Aim of the task: Reproduce each of the items below word for word, line by line.
━━━━━━━━━━━━━━━━━━━━
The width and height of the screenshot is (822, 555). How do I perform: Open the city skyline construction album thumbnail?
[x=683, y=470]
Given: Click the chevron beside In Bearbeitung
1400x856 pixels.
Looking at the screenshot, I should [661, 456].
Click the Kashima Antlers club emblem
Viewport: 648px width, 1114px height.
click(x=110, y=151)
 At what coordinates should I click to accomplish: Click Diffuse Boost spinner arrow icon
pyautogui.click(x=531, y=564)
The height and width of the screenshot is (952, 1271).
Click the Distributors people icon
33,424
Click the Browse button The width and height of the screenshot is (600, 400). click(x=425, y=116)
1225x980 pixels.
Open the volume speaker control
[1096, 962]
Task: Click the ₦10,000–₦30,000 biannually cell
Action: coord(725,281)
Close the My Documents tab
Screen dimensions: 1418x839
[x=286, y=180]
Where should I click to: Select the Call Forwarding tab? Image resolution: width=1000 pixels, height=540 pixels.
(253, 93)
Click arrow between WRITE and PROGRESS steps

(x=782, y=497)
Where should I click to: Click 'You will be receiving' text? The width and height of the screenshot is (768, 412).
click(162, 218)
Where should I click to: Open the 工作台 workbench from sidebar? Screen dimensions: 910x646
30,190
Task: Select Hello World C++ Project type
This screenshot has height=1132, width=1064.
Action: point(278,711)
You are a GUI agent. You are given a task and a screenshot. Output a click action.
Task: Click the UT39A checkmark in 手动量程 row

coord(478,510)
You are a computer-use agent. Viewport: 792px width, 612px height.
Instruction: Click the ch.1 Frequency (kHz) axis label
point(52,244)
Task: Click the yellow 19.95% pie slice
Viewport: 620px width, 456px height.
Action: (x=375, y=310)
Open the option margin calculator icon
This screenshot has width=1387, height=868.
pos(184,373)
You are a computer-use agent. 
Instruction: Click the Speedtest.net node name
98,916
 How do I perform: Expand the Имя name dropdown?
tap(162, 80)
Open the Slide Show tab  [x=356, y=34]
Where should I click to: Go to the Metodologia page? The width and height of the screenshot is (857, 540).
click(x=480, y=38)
━━━━━━━━━━━━━━━━━━━━
Finished answer:
The width and height of the screenshot is (822, 555). How do I perform: Open the city skyline construction album thumbnail?
[x=683, y=470]
Given: Click the chevron beside In Bearbeitung
1400x856 pixels.
Looking at the screenshot, I should [661, 456].
Click the Kashima Antlers club emblem
Viewport: 648px width, 1114px height.
click(x=110, y=151)
 At what coordinates should I click to accomplish: Click Diffuse Boost spinner arrow icon
pyautogui.click(x=531, y=564)
The height and width of the screenshot is (952, 1271).
Click the Distributors people icon
33,424
Click the Browse button The width and height of the screenshot is (600, 400). click(x=425, y=116)
1225x980 pixels.
Open the volume speaker control
[1096, 962]
Task: Click the ₦10,000–₦30,000 biannually cell
Action: coord(725,281)
Close the My Documents tab
Screen dimensions: 1418x839
[x=286, y=180]
Where should I click to: Select the Call Forwarding tab? Image resolution: width=1000 pixels, height=540 pixels.
(253, 93)
Click arrow between WRITE and PROGRESS steps

(x=782, y=497)
Where should I click to: Click 'You will be receiving' text? The width and height of the screenshot is (768, 412).
click(162, 218)
Where should I click to: Open the 工作台 workbench from sidebar? Screen dimensions: 910x646
30,190
Task: Select Hello World C++ Project type
This screenshot has height=1132, width=1064.
Action: point(278,711)
You are a GUI agent. You are given a task and a screenshot. Output a click action.
Task: Click the UT39A checkmark in 手动量程 row

coord(478,510)
You are a computer-use agent. Viewport: 792px width, 612px height.
Instruction: Click the ch.1 Frequency (kHz) axis label
point(52,244)
Task: Click the yellow 19.95% pie slice
Viewport: 620px width, 456px height.
Action: (x=375, y=310)
Open the option margin calculator icon
This screenshot has width=1387, height=868.
pos(184,373)
You are a computer-use agent. 
Instruction: Click the Speedtest.net node name
98,916
 How do I perform: Expand the Имя name dropdown?
tap(162, 80)
Open the Slide Show tab  [x=356, y=34]
Where should I click to: Go to the Metodologia page? The width and height of the screenshot is (857, 540).
click(x=480, y=38)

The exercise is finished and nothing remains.